Quando a própria atriz principal da empreitada (Dakota Johnson, a protagonista), que é quem deveria estar desfrutando os louros do êxito, e com orgulho do que fez, se põe a ela mesma detratar o filme, e falar mal do que o estúdio e produção fizeram, alterando o script original e transformando tudo numa salada de equívocos, é porque parece que realmente chegamos no fundo do poço desse enorme hype que surgiu chamado "filmes de super herói".
Veja bem, o projeto é da Sony, e não da Marvel, que é o estúdio símbolo de toda essa geração de seres fantásticos que tomaram as telonas - apesar de usar personagens da Marvel, por ser detentora dos direitos de filmagem. Mas mesmo assim, e todo mundo comenta, nos filmes da Marvel (e da sua arquirrival DC), a estafa geral já é sentida há um bom tempo.
Não é mistério para ninguém que, desde que a era clássica dos Vingadores no cinema acabou, com o desfecho mortal do embate entre Thanos e Homem de Ferro, no já mítico Vingadores: Ultimato (2019), a Marvel Studios tentou, tentou, mas não conseguiu até hoje repetir o sucesso dos grandes momentos de então.
Filmes posteriores como Homem-Aranha: Sem Volta para Casa (2021), ou até mesmo o último Guardiões da Galáxia vol. 3 (2023) foram estratégias certeiras, sucessos respeitáveis de bilheteria, mas que representaram também lampejos finais da criatividade de uma fórmula cujo desgaste seria inevitável - mas cuja eficiência poderia ter sido prolongada por mais algum tempo.

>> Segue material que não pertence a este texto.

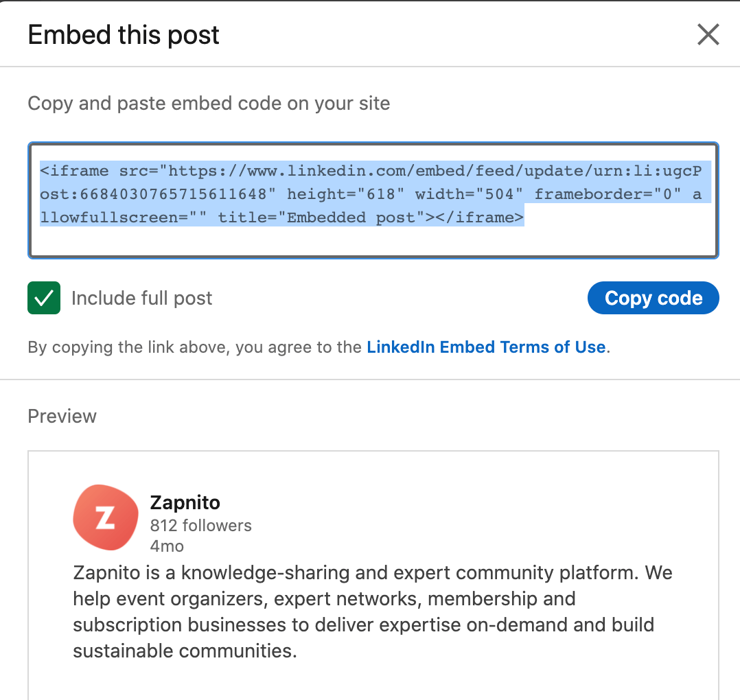
Task: Click the Preview section heading
Action: pos(62,417)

O grande problema é que a Marvel quis fazer no cinema algo que já foi feito inúmeras vezes nas HQs, que é aposentar ou descansar alguns heróis, tirar o foco de uns e jogar sobre outros, trocar alguns de lugar e de evidência. Ou seja, reciclar seu universo e mudar um pouco o cardápio. Mas se esqueceram de uma premissa básica: o mundo do cinema não é o mesmo dos quadrinhos. Os públicos são diferentes, e se comportam de maneira diferente. Uns compram a aposta e topam bem essa parada, são mais abertos a variações, outros não. E custear e produzir uma série de gibis (como diziam na minha época) ou de graphic novels, seja lá o que for, nunca será o mesmo que produzir um filme para cinema ou um seriado de streaming, que envolvem elementos, equipes, gastos e detalhes muitíssimo diferentes, e que podem comprometer seriamente todo o resultado final!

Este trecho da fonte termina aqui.